*** SUPPLIED INFORMATION

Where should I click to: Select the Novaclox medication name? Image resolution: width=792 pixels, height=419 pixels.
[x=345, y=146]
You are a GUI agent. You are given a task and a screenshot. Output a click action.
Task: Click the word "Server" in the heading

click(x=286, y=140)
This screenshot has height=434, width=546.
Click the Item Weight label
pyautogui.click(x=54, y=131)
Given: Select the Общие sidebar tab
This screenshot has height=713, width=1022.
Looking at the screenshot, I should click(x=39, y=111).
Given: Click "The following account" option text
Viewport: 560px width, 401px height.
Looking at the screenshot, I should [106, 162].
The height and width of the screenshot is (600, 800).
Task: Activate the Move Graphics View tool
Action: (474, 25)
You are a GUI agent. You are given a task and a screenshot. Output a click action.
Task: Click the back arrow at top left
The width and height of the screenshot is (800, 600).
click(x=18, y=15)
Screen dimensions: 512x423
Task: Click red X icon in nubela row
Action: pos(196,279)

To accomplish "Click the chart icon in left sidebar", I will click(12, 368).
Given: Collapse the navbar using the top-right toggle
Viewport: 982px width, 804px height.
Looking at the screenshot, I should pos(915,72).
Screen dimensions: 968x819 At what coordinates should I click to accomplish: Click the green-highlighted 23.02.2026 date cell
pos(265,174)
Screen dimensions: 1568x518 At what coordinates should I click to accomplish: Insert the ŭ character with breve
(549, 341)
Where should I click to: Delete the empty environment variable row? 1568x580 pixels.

******

- YOUR TASK
Copy out each record from above, exactly.

- RESPONSE TO THIS EXERCISE
Where should I click to: Select the Novaclox medication name? Image resolution: width=792 pixels, height=419 pixels.
[x=345, y=146]
You are a GUI agent. You are given a task and a screenshot. Output a click action.
Task: Click the word "Server" in the heading

click(x=286, y=140)
This screenshot has height=434, width=546.
Click the Item Weight label
pyautogui.click(x=54, y=131)
Given: Select the Общие sidebar tab
This screenshot has height=713, width=1022.
Looking at the screenshot, I should click(x=39, y=111).
Given: Click "The following account" option text
Viewport: 560px width, 401px height.
Looking at the screenshot, I should [106, 162].
The height and width of the screenshot is (600, 800).
Task: Activate the Move Graphics View tool
Action: (474, 25)
You are a GUI agent. You are given a task and a screenshot. Output a click action.
Task: Click the back arrow at top left
The width and height of the screenshot is (800, 600).
click(x=18, y=15)
Screen dimensions: 512x423
Task: Click red X icon in nubela row
Action: pos(196,279)

To accomplish "Click the chart icon in left sidebar", I will click(12, 368).
Given: Collapse the navbar using the top-right toggle
Viewport: 982px width, 804px height.
Looking at the screenshot, I should pos(915,72).
Screen dimensions: 968x819 At what coordinates should I click to accomplish: Click the green-highlighted 23.02.2026 date cell
pos(265,174)
Screen dimensions: 1568x518 At what coordinates should I click to accomplish: Insert the ŭ character with breve
(549, 341)
Where should I click to: Delete the empty environment variable row? 1568x580 pixels.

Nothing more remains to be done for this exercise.